## PROBLEM DESCRIPTION
Please show every line of the records below that contains the word "Page". Case counts.

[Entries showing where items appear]
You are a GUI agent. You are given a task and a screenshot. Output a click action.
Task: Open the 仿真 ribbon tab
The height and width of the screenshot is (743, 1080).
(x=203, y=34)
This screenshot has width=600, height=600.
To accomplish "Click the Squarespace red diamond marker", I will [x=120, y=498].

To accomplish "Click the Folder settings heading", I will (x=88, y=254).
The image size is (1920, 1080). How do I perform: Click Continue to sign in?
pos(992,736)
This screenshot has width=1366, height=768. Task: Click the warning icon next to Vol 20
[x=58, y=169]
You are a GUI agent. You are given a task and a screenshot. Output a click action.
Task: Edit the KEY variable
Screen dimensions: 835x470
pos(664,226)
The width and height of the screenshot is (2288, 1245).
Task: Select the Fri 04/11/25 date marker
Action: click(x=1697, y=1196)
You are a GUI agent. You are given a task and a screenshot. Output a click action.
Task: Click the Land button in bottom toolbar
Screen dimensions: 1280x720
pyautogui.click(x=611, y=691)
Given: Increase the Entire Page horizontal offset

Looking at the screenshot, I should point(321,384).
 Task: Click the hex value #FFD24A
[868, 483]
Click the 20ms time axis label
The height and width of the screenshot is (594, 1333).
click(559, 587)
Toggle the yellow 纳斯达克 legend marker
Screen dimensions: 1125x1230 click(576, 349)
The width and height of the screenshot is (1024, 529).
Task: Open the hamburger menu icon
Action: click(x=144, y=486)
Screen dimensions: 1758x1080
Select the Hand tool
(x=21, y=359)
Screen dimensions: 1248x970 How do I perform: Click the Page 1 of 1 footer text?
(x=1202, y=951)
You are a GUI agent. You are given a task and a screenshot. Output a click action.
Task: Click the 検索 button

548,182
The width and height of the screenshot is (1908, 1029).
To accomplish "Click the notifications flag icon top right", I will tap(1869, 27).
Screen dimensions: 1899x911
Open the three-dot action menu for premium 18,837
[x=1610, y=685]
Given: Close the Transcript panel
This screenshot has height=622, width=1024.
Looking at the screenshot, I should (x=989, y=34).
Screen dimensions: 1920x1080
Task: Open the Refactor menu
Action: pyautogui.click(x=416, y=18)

## RESULT BELOW
Given: Increase the Entire Page horizontal offset
Screen dimensions: 1248x970 How do I perform: Click the Page 1 of 1 footer text?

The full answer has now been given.